The car with its coughing engine and its worn-out shock absorbers disappears. When Olofson turns around he sees Luka on the terrace. He stands motionless, watching the car drive away.
Two days later Olofson helps carry Ruth and Werner Masterton's coffins to their common grave, right next to the daughter who died many years before. The pallbearers are white. Pale, resolute faces watch the coffins being lowered into the red earth. At a distance stand the black workers. Olofson sees Robert, motionless, alone, his face expressionless. The tension is there, a shared rage that flows through the whites who are gathered to say farewell to Ruth and Werner Masterton. Many of them are openly bearing arms, and Olofson feels that he is in the midst of a funeral procession that could quickly be transformed into a well-equipped army.
The night after the burial the Mastertons' house burns down. In the morning only the smoking walls remain. The only one they trusted, Robert the chauffeur, has vanished. Only the workers are left, expectantly waiting for something, no one knows what.
Olofson builds barricades in his house. Each night he sleeps in a different room, and he barricades the doors with tables and cabinets. In the daytime he tends to his work as usual. In secret he watches Eisenhower Mudenda, and receives his still equally humble greetings.

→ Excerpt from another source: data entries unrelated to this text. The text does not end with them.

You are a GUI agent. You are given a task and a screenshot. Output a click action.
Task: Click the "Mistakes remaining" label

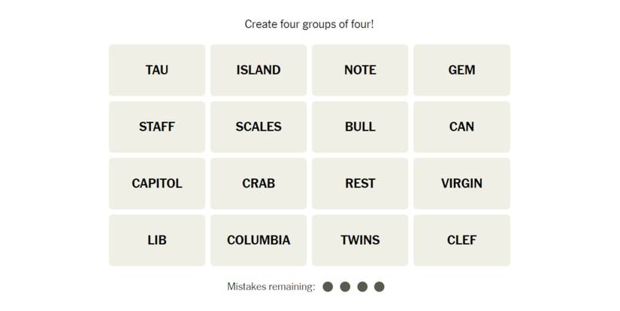pos(271,287)
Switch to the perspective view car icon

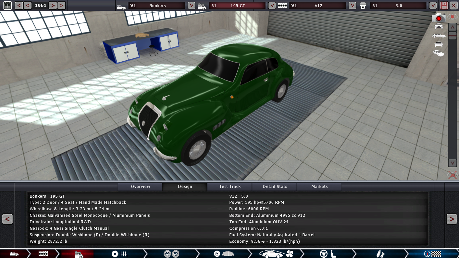click(x=439, y=53)
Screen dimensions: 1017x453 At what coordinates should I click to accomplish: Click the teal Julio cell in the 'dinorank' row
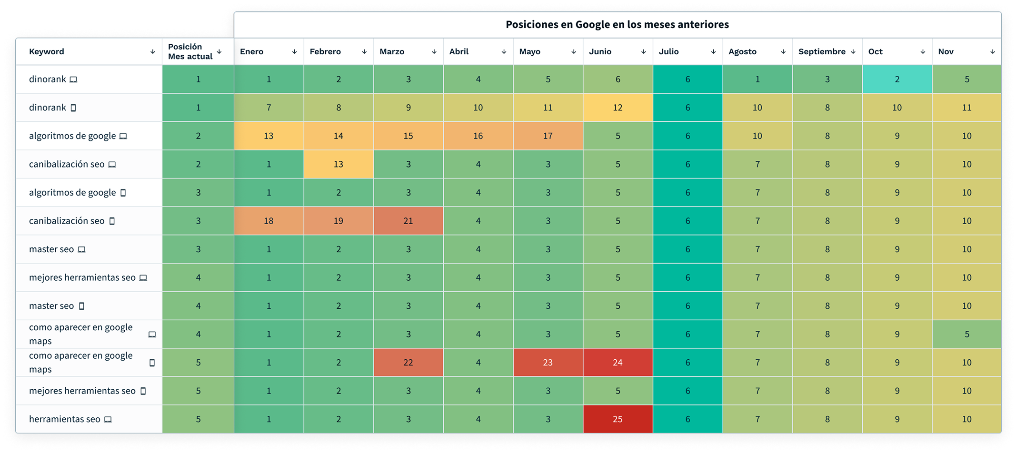688,79
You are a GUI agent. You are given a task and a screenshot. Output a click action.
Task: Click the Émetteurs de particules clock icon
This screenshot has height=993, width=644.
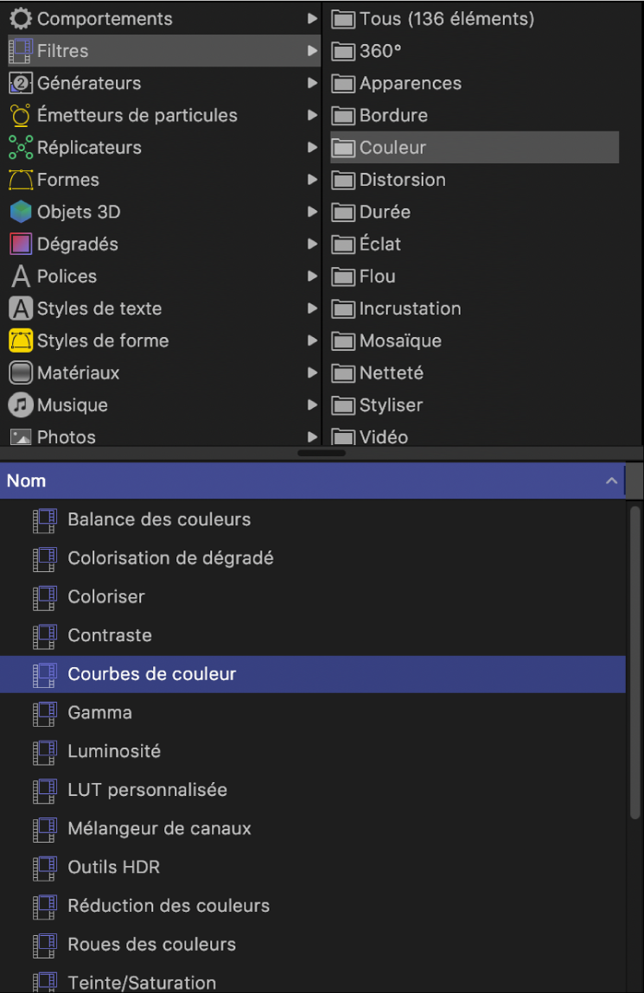19,115
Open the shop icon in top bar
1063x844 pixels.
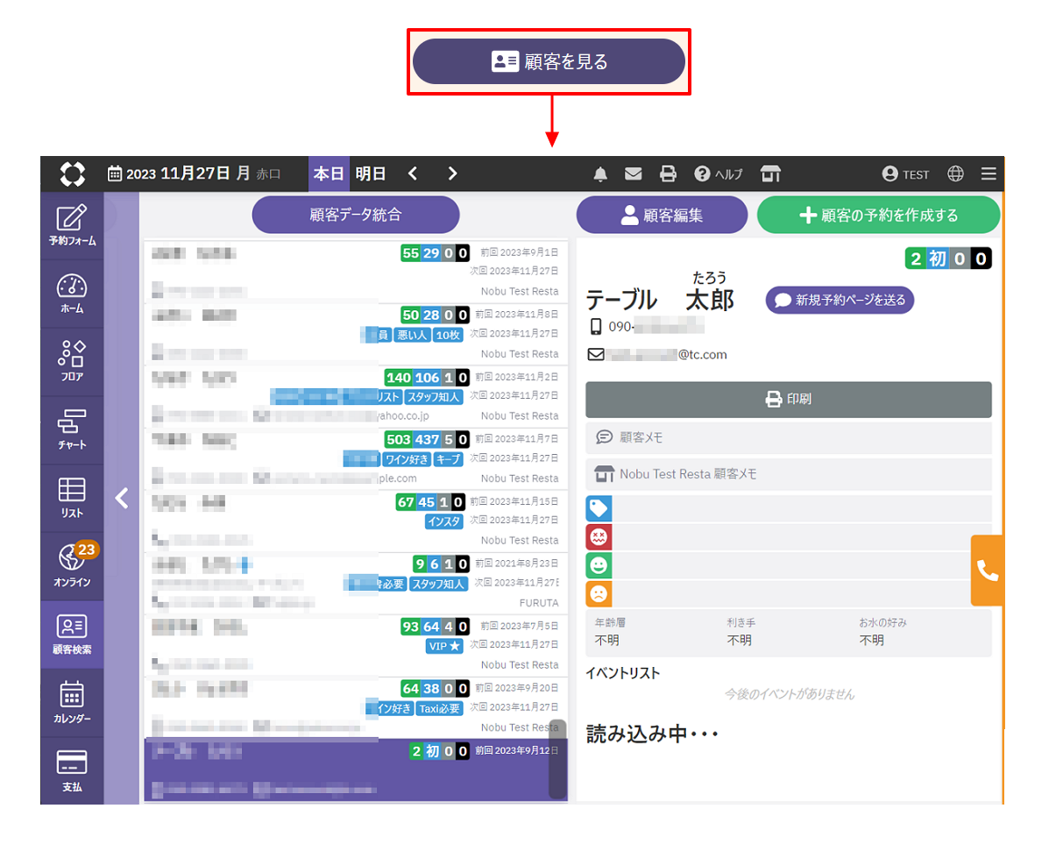tap(770, 174)
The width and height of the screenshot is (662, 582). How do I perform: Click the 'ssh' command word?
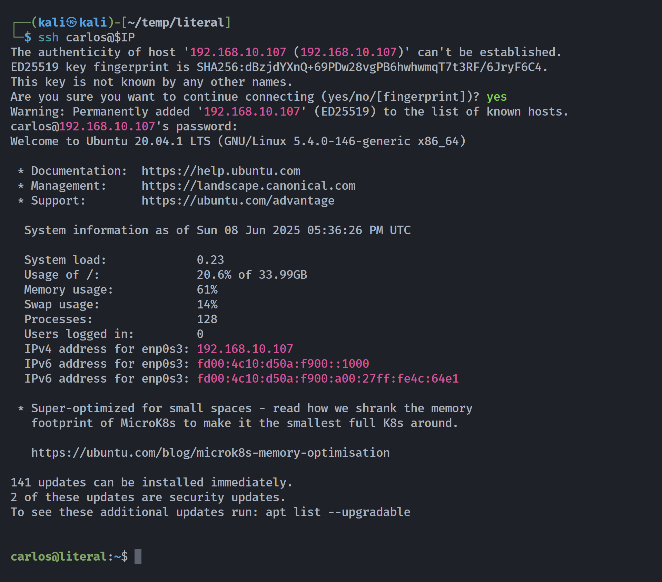pos(48,37)
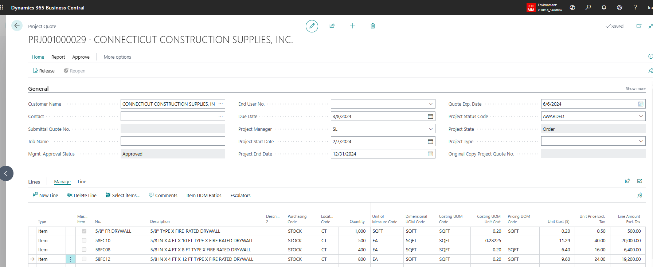Screen dimensions: 653x267
Task: Click the plus icon to create new quote
Action: [352, 26]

Yet another egg transport is plundered by people who have built a roadblock on the way to Ndola. Indian shops in Lusaka and Livingstone are stormed and burned down.
After darkness falls, nobody visits their neighbours. No headlights play through the darkness. Pouring rain washes over the isolated houses; everyone is waiting for a finger to point to them out of the darkness. Violent thunderstorms pass over Kalulushi. Olofson lies awake in the dark with his weapons next to him in bed.
One morning soon after Ruth and Werner's funeral, Olofson opens the kitchen door for Luka after yet another sleepless night and sees at once from Luka's face that something has happened. The inscrutable and dignified face is changed. Olofson sees for the first time that even Luka can be frightened.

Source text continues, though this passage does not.